● **What the exercise asks**:
Please repeat the data from its start through the line containing "at that location.", substituting "Identify" for "Describe" and leaving everything else unchanged, and omit the pictures.

● **Provided data**:
========================

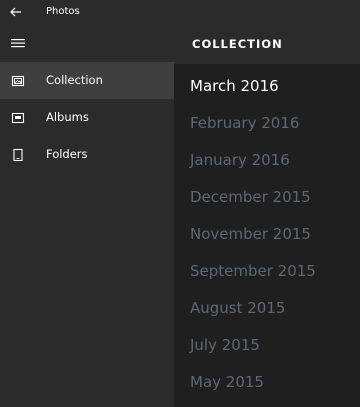  I want to click on hamburger-icon, so click(18, 44).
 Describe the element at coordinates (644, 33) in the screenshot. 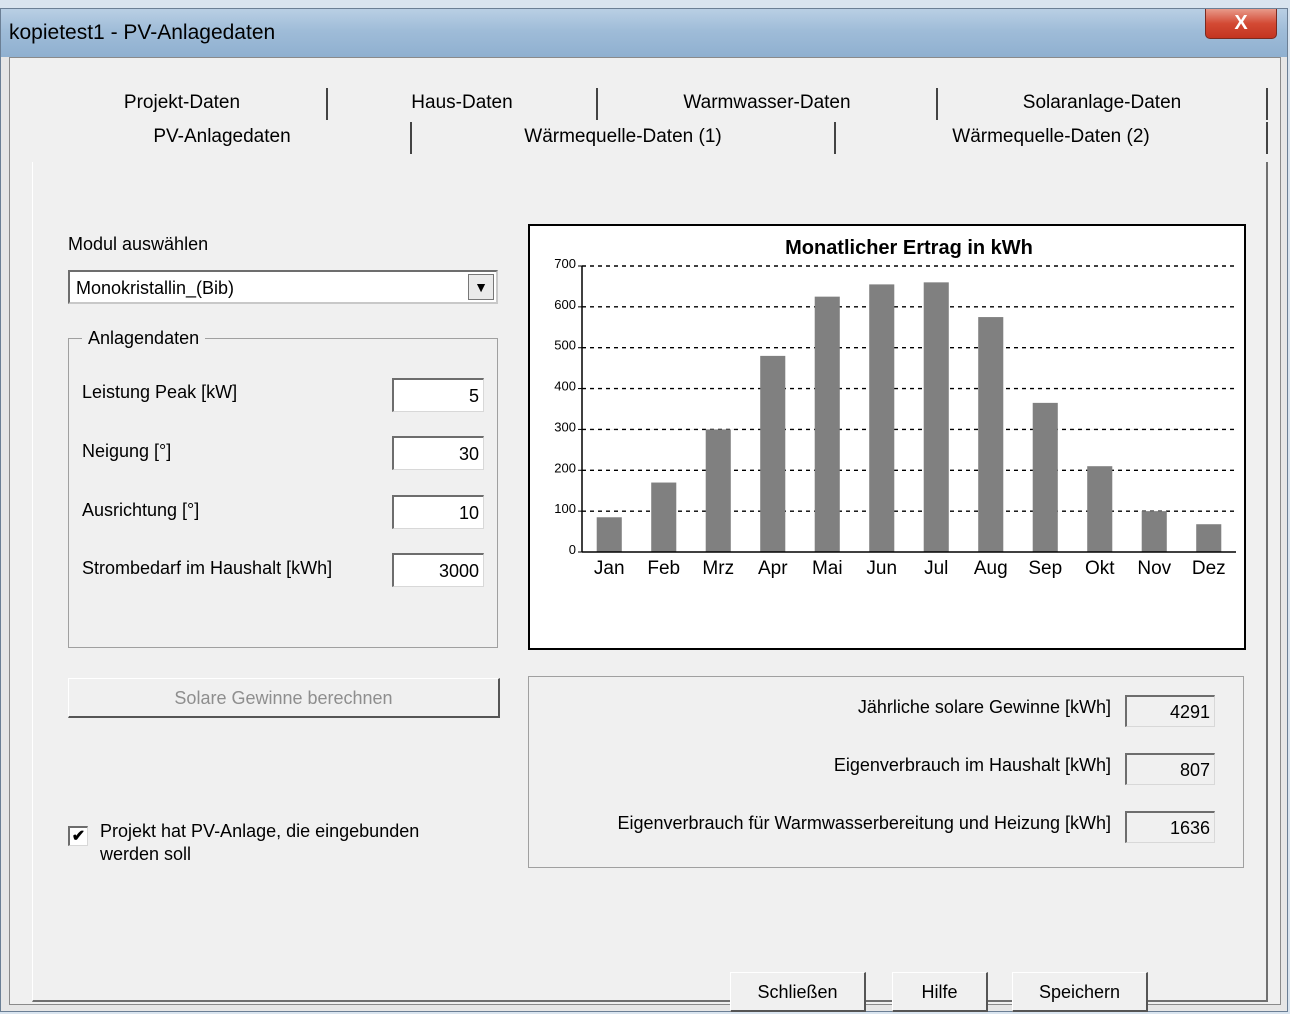

I see `title-bar: kopietest1 - PV-Anlagedaten` at that location.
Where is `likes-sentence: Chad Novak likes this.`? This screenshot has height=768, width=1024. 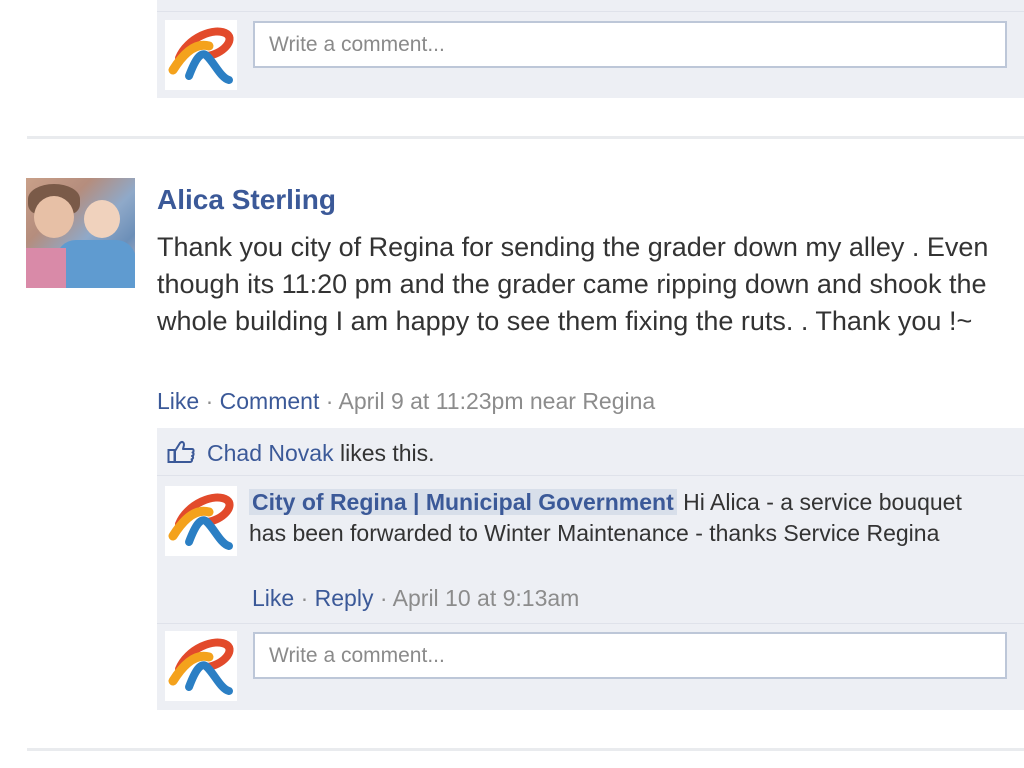 likes-sentence: Chad Novak likes this. is located at coordinates (301, 455).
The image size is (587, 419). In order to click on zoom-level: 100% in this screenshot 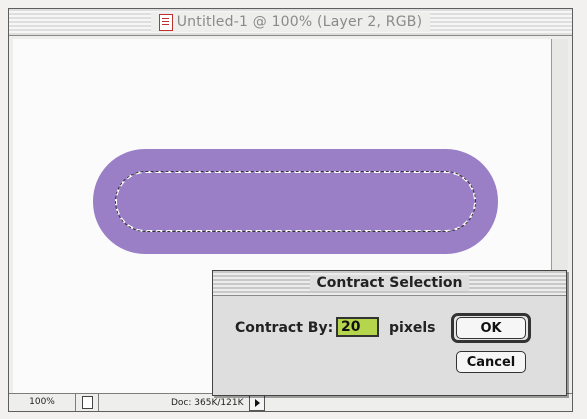, I will do `click(42, 402)`.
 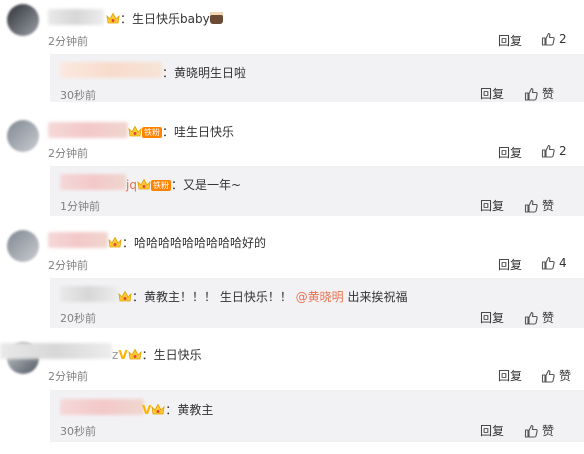 What do you see at coordinates (317, 78) in the screenshot?
I see `sub-comment: ：黄晓明生日啦 30秒前 回复 赞` at bounding box center [317, 78].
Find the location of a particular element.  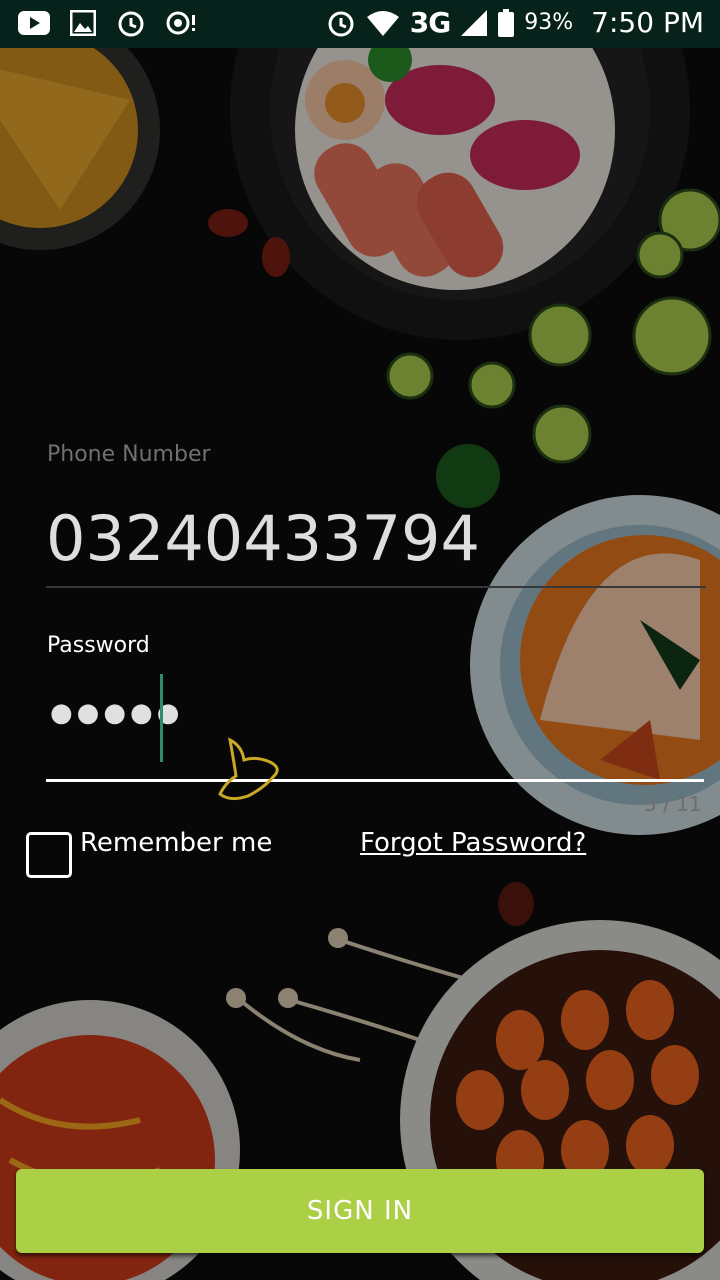

status-left-icons is located at coordinates (108, 23).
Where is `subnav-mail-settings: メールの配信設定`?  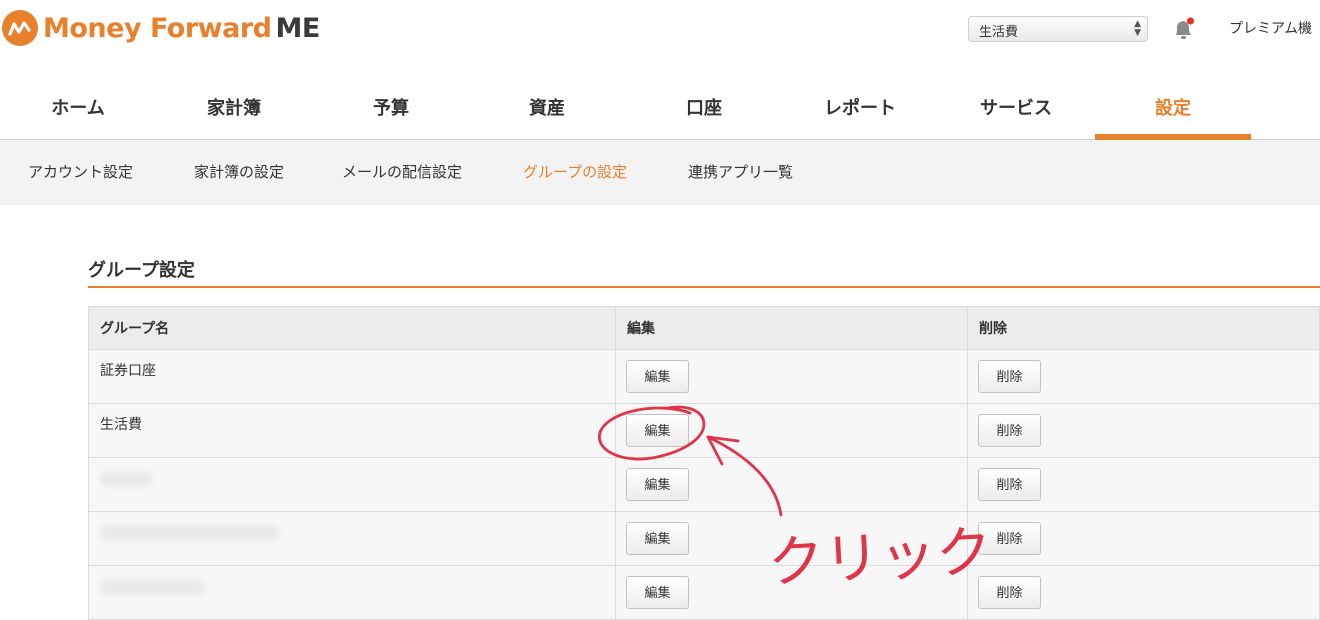
subnav-mail-settings: メールの配信設定 is located at coordinates (402, 172).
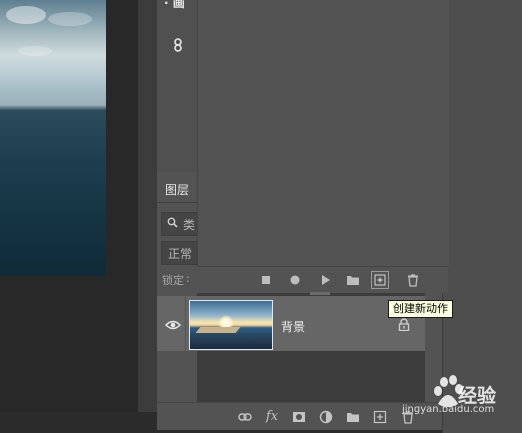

========================

● **Exercise solution**:
  I want to click on hamburger-icon, so click(18, 44).
 Identify the element at coordinates (644, 33) in the screenshot. 

I see `title-bar: kopietest1 - PV-Anlagedaten` at that location.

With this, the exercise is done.